Collection entries:

■ ■ ■ ■ ■ ■ ■

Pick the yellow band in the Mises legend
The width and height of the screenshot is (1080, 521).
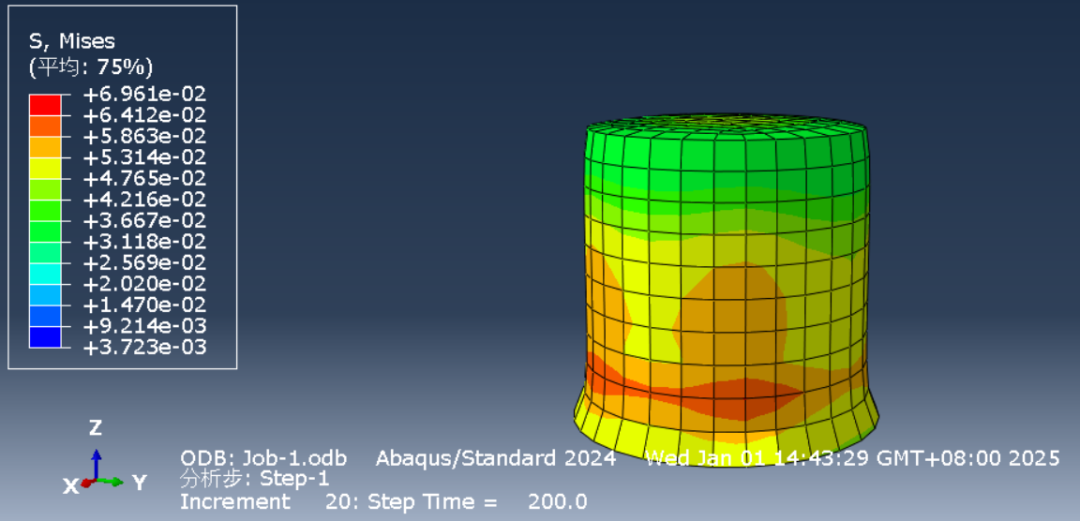[45, 168]
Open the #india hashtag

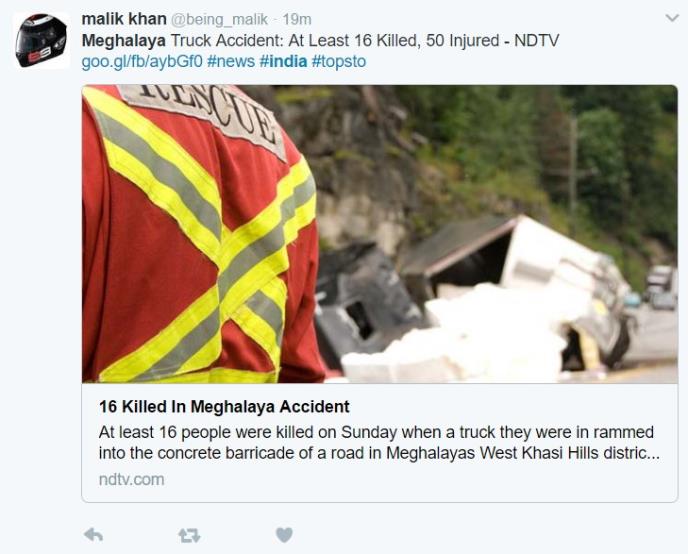pyautogui.click(x=283, y=61)
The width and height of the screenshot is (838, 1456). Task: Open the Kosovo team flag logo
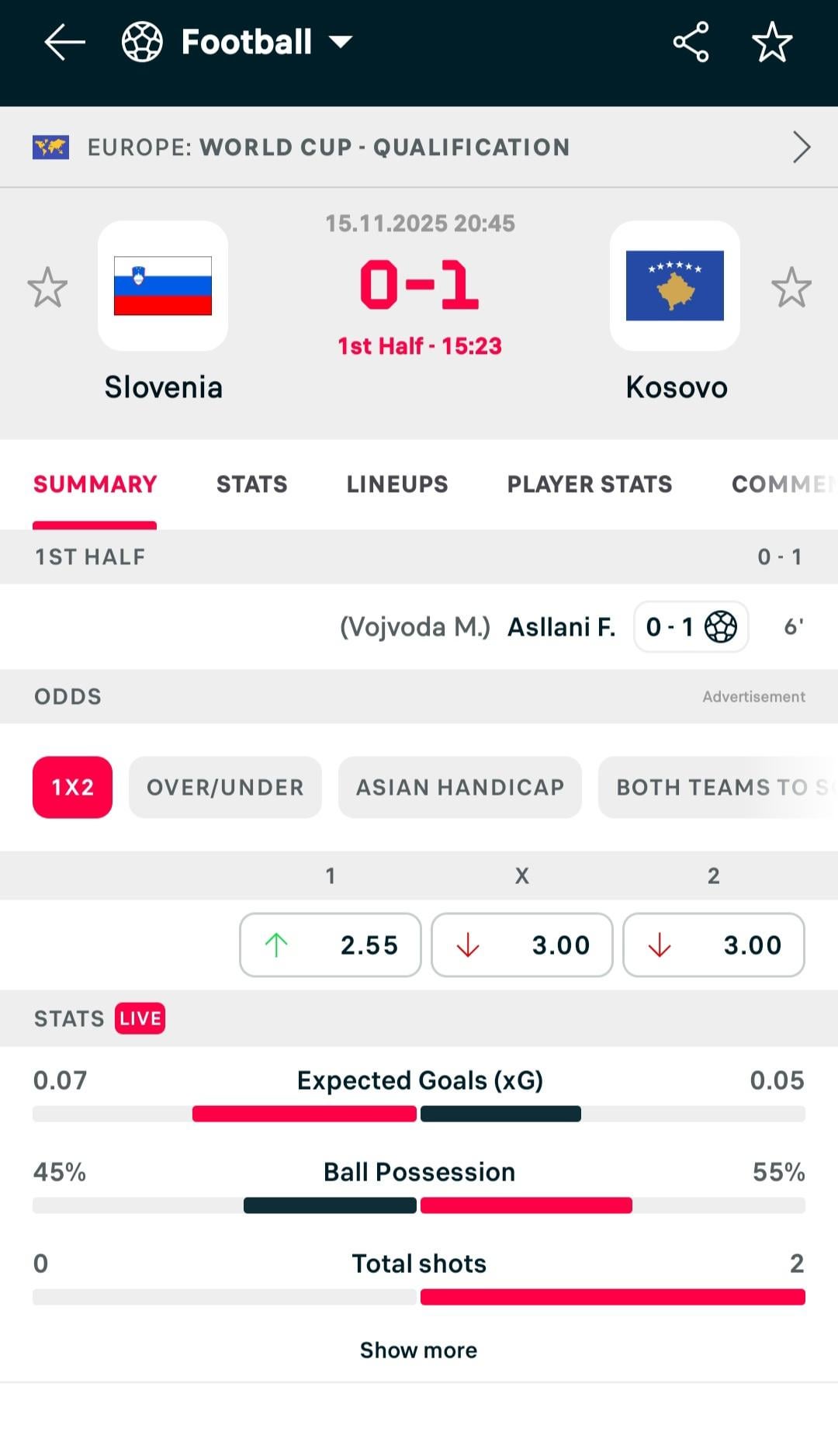click(674, 286)
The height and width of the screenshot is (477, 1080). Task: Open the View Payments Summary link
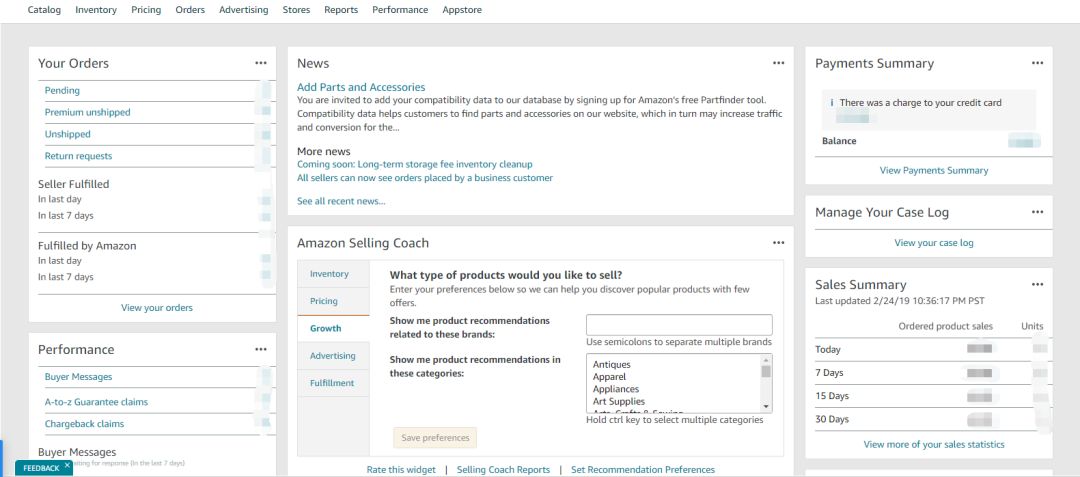tap(934, 170)
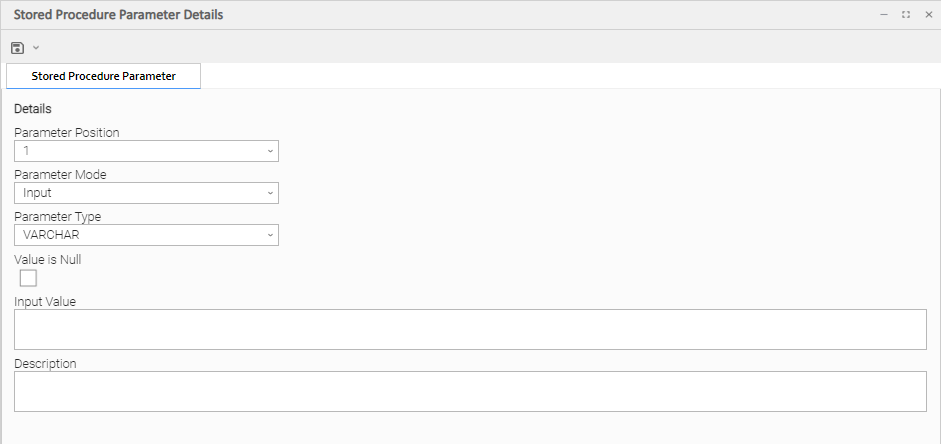Screen dimensions: 941x444
Task: Click the Details section heading
Action: (x=33, y=108)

■ ■ ■ ■ ■ ■ ■

DO THIS
Lay out every line of the entries above as a JSON list of strings, one string per line, with blank lines skipped and the pictures left out.

EXERCISE ANSWER
[
  "Pick the yellow band in the Mises legend",
  "The width and height of the screenshot is (1080, 521).",
  "[45, 168]",
  "Open the #india hashtag",
  "pyautogui.click(x=283, y=61)",
  "The width and height of the screenshot is (838, 1456). Task: Open the Kosovo team flag logo",
  "click(674, 286)",
  "The height and width of the screenshot is (477, 1080). Task: Open the View Payments Summary link",
  "tap(934, 170)",
  "Screen dimensions: 941x444",
  "Task: Click the Details section heading",
  "Action: (x=33, y=108)"
]